While both sides present credible interpretations of §1146(a), Florida has the better one. To be sure, Congress could have used more precise language—i.e., “under a plan that has been confirmed”—and thus removed all ambiguity. But the two readings of the language that Congress chose are not equally plausible: Of the two, Florida’s is clearly the more natural. The interpretation advanced by Piccadilly and adopted by the Eleventh Circuit—that there must be “some nexus between the pre-confirmation transfer and the confirmed plan” for §1146(a) to apply, 484 F. 3d, at 1304—places greater strain on the statutory text than the simpler construction advanced by Florida and adopted by the Third and Fourth Circuit.

Later, the Court added the following:

Even if we were to adopt Piccadilly’s broad definition of “under,” its interpretation of the statute faces  other obstacles. The asset transfer here can hardly be said to have been consummated “in accordance with” any confirmed plan because, as of the closing date, Piccadilly had not even submitted its plan to the Bankruptcy Court for confirmation. Piccadilly’s asset sale was thus not conducted “in accordance with” any plan confirmed under Chapter 11. Rather, it was conducted “in accordance with” the procedures set forth in Chapter 3—specifically, §363(b)(1). To read the statute as Piccadilly proposes would make §1146(a)’s exemption turn on whether a debtor-in-possession’s actions are consistent with a legal instrument that does not exist—and indeed may not even be conceived of—at the time of the sale. Reading §1146(a) in context with other relevant Code provisions, we find nothing justifying such a curious interpretation of what is a straightforward exemption.

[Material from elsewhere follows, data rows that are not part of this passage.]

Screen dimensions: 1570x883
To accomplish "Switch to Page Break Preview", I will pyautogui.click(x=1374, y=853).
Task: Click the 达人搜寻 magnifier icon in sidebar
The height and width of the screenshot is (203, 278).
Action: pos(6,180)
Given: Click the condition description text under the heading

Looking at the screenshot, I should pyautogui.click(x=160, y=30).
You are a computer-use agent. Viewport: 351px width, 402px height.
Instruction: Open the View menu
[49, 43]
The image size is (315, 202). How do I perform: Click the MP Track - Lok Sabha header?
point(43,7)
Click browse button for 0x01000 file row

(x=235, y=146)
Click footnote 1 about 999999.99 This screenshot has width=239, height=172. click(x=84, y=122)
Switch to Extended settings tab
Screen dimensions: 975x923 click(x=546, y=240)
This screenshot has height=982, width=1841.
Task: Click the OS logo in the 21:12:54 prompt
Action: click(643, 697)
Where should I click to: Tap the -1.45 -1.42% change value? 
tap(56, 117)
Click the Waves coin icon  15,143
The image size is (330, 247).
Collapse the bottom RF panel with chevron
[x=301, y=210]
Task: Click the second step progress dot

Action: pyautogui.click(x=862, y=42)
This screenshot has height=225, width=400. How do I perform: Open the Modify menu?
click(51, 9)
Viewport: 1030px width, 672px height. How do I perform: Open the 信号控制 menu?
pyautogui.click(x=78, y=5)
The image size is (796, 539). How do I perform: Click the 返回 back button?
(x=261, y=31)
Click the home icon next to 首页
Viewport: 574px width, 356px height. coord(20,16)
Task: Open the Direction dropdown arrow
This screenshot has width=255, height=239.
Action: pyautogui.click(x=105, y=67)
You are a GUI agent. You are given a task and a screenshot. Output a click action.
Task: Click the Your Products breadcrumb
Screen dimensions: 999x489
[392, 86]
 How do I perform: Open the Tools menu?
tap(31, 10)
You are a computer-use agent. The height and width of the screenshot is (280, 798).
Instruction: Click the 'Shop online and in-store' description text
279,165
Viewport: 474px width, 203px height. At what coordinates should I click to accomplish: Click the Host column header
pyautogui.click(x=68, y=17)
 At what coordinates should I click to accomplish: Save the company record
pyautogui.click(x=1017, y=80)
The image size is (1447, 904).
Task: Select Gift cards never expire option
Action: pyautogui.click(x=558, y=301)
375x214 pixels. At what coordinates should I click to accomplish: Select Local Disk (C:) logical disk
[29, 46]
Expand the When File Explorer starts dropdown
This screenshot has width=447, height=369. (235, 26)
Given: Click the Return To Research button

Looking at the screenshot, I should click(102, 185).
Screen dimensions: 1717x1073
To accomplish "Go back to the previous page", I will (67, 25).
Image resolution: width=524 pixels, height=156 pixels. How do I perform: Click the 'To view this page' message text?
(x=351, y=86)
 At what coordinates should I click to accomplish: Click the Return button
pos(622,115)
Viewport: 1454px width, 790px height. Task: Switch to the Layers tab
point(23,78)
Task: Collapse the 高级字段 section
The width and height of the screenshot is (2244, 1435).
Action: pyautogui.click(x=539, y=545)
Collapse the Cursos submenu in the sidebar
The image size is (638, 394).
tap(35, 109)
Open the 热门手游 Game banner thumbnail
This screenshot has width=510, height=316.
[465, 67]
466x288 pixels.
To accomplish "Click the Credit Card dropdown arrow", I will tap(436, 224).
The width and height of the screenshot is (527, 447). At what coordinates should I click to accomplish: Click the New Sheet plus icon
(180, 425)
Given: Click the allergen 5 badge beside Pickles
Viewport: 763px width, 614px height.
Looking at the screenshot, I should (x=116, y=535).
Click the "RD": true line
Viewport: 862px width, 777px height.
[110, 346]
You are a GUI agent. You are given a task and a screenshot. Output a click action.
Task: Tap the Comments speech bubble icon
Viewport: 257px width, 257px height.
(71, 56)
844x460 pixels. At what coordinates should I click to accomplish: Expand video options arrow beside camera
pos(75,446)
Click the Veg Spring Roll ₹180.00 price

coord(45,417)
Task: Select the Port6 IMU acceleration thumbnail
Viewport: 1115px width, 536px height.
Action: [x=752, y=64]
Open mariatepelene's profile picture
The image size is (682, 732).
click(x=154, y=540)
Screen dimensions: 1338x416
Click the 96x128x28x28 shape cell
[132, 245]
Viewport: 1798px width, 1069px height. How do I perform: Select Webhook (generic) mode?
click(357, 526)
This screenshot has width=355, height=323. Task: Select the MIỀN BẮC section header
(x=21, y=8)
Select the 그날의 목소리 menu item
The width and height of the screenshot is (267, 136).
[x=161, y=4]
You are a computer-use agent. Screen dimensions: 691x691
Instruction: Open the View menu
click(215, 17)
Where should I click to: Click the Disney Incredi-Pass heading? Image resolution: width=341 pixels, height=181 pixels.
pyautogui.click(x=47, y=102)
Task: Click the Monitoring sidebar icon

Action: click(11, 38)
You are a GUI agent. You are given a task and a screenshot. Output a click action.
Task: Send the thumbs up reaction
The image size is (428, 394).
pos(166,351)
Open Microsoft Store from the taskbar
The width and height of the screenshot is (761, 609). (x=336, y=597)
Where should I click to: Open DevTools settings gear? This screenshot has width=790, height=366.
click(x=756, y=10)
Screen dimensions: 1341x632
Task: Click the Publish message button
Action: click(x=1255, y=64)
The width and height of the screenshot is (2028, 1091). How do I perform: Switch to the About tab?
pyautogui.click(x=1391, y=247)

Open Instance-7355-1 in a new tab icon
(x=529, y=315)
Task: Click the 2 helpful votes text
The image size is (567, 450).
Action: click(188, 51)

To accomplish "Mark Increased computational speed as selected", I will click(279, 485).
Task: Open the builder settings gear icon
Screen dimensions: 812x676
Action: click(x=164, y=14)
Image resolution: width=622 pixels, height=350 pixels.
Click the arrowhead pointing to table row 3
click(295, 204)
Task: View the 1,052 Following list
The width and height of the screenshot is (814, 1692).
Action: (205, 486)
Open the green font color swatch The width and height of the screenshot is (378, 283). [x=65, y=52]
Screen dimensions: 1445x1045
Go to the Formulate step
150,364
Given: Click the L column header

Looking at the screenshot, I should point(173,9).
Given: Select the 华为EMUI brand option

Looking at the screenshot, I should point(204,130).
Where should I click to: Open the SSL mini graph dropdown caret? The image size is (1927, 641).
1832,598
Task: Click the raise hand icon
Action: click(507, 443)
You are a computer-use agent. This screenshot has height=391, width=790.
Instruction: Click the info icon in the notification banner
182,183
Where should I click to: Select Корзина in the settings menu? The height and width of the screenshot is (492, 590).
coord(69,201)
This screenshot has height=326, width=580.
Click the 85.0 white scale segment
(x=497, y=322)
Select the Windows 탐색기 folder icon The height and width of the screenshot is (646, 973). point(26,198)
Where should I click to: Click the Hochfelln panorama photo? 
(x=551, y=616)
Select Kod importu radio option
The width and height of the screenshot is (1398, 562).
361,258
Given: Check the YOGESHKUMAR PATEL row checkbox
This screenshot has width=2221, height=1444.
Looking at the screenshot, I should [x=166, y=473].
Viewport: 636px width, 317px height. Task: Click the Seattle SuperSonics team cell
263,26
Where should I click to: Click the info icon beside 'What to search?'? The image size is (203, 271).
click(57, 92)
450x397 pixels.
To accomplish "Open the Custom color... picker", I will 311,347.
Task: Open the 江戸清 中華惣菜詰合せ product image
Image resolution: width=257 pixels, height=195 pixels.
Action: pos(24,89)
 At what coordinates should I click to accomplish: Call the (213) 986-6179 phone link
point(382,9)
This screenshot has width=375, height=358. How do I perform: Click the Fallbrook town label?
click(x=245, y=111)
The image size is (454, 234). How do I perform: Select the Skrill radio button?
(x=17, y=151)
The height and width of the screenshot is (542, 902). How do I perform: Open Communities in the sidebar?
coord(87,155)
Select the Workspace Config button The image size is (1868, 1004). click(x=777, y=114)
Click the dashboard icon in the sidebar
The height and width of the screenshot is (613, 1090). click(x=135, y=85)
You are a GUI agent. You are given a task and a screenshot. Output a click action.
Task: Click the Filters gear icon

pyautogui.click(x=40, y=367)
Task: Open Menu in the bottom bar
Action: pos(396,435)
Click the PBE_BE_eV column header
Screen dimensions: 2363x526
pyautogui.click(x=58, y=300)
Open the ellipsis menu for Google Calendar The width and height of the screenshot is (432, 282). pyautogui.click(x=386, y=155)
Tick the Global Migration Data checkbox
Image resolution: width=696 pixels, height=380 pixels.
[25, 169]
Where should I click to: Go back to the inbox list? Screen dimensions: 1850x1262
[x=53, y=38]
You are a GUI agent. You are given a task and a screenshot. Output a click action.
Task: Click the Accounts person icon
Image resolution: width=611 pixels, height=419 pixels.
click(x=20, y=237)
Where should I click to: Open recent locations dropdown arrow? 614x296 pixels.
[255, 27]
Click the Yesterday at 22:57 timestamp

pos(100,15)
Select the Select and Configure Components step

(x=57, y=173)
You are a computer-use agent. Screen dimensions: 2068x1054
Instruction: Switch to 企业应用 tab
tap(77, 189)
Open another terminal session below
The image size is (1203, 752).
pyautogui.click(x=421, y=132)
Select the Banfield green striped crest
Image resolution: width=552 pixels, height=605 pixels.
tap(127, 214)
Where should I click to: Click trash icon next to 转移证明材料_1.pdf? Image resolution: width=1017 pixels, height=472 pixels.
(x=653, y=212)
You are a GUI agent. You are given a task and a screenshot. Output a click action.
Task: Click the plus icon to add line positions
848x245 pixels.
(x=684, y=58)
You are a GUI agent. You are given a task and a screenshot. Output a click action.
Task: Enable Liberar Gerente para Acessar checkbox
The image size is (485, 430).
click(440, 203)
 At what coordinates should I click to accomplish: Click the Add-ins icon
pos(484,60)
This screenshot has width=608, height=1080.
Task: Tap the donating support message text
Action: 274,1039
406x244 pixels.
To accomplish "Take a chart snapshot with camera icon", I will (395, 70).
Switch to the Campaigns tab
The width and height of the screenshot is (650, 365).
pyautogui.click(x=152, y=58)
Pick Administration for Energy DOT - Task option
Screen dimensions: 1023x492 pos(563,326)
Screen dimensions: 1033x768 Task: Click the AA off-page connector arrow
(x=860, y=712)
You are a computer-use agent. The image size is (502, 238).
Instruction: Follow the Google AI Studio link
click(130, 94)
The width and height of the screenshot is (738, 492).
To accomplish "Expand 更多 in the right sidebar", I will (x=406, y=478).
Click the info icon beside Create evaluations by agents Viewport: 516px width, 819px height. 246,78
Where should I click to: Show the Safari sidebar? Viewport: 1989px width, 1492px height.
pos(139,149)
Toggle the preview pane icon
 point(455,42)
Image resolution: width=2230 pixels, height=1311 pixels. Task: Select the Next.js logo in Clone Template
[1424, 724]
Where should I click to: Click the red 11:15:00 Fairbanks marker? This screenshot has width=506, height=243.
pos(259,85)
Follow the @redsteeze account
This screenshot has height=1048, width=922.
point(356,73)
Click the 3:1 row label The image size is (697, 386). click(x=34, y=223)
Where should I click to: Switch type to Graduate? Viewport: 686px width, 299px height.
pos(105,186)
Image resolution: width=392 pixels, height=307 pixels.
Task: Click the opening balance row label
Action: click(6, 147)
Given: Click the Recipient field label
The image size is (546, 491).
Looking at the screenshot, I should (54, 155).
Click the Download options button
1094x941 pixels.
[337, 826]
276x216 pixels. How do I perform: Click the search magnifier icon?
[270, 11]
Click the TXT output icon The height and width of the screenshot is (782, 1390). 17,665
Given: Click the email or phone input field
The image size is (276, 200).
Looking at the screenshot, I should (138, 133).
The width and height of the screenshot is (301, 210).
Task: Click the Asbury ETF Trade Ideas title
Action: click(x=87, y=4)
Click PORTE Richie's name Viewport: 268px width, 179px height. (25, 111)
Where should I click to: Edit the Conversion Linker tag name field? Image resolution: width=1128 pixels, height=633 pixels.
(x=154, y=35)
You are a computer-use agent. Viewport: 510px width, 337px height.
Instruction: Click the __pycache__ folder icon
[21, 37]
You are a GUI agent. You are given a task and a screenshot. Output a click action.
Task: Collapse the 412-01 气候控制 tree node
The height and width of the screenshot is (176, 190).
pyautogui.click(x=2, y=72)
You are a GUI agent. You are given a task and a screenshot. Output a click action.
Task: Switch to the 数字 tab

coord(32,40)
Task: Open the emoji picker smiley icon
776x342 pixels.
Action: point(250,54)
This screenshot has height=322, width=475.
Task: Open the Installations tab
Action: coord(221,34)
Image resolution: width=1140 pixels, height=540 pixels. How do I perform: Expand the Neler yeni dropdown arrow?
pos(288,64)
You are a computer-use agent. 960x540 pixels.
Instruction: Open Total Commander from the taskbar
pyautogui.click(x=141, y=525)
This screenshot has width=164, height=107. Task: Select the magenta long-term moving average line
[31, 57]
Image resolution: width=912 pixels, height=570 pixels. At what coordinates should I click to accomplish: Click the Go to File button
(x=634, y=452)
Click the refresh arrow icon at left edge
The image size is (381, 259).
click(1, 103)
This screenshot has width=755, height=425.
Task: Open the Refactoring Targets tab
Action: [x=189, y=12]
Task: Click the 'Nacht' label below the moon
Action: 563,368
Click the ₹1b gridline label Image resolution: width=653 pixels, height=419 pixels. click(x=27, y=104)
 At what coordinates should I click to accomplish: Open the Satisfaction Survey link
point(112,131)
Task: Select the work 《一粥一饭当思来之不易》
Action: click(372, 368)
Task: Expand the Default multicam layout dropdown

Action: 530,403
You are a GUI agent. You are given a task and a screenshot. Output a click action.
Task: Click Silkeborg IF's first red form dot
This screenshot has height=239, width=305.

In dismissing another of Piccadilly’s arguments, the Court had occasion to make an interesting comparison between the mechanics of assumption and rejection of executory contracts and the timing of a transfer for Section 1146(a) purposes:

We agree with Bildisco’s commonsense observation that the decision whether to reject a contract or lease must be made before confirmation. But that in no way undermines the fact that the rejection takes effect upon or after confirmation of the Chapter 11 plan (or before confirmation if  pursuant to §365(d)(2)). In the context of §1146(a), the decision whether to transfer a given asset “under a plan confirmed” must be made prior to submitting the Chapter 11 plan to the bankruptcy court, but the transfer itself cannot be “under a plan confirmed” until the court confirms the plan in question. Only at that point does the transfer become eligible for the stamp-tax exemption.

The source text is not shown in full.